Ausstellung zum Kriegsende vor 75 Jahren

Vorbereitungen für September sind jetzt angelaufen

Mellendorf. „Krieg ist der größte Irrsinn der Geschichte“, so die Worte von Rolf Zick aus Langenhagen, Jahrgang 1921. Zum 75 Jahrestag des Kriegsendes in Deutschland, Europa und der Welt wird es am 29. September im Mehrgenerationenhaus in Mellendorf eine Präsentation des „Mellendorfer Kriegstagebuchs" des Mellendorfer Lehrers Ewald Niedermeyer geben, der von 1942 – 1950 Schulleiter in Mellendorf war. Die Krieg-Kriegskinder-Kriegsenkelgruppe Wedemark plant zum 29. September eine Ausstellung zum Thema. In diesem Jahr jährt sich der Tag des Kriegsendes des Zweiten Weltkrieges und damit der Befreiung Deutschlands durch den Nationalsozialismus, welcher über die Völker in Europa und der Welt entsetzliches Grauen mit über 60 Millionen Toten angerichtet hat, immerhin zum 75. Mal., so der Initiator der Kriegsenkelgruppe, Fredy Krause aus Wennebostel. Diese Ausstellung soll durch Vertreter dreier
Generationen und dreier Länder (Frankreich, England, Deutschland) neben einem Gedenken auch ein weiterer Schritt in Richtung Versöhnung sein. Hierzu wurden frühzeitig Kontakte zum Enkel des Lehrer Ewald Niedermeyer,Jörg Niedermeyer aufgenommen, der
der Eröffnung als Redner beiwohnen wird.
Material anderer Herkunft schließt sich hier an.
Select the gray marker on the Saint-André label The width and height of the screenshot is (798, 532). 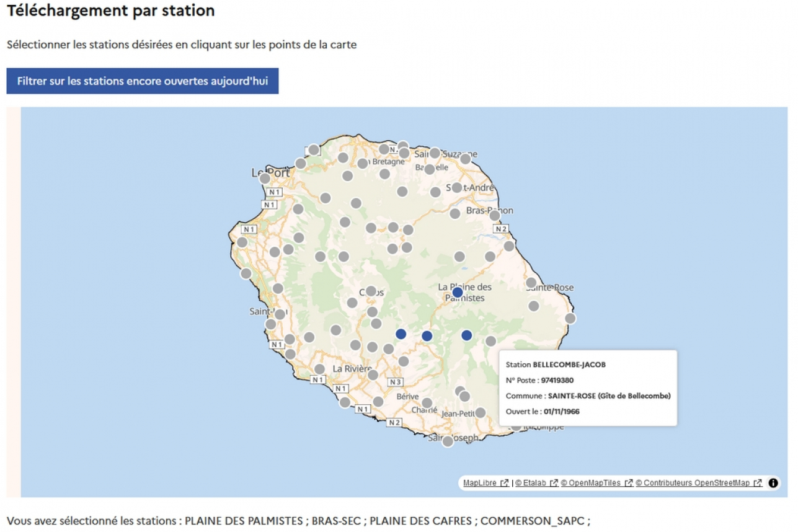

Ebenfalls als Redner haben sich Rolf Zick (Jahrgang 1921) und Arnold Kirchner aus Elze (Jahrgang 1923) dazu bereit erklärt, bei der Eröffnung und Begrüßung mit Worten jeweils aus Ihrer Generation zu sprechen. Fredy Krause wird die Ausstellung eröffnen und für die Kriegsenkelgeneration sprechen. Ebenso wurde der Wunsch einer Beteiligung einer Aufnahme in den Ablaufplan bei der Eröffnung mit Grußworten vom Komitee Wedemark-Roye an die Gruppe herangetragen. Diese entstand durch einen Kontakt der Kriegsenkelgruppe nach Frankreich.
Hier steht eine verbindliche Beteiligungszusage des Komitee Wedemark-Roye noch aus.
Dieses soll eine erste Grobplanung für die Öffentlichkeit sein, damit dieses wichtige Thema auch eine möglichst große Resonanz in der Öffentlichkeit widerfährt.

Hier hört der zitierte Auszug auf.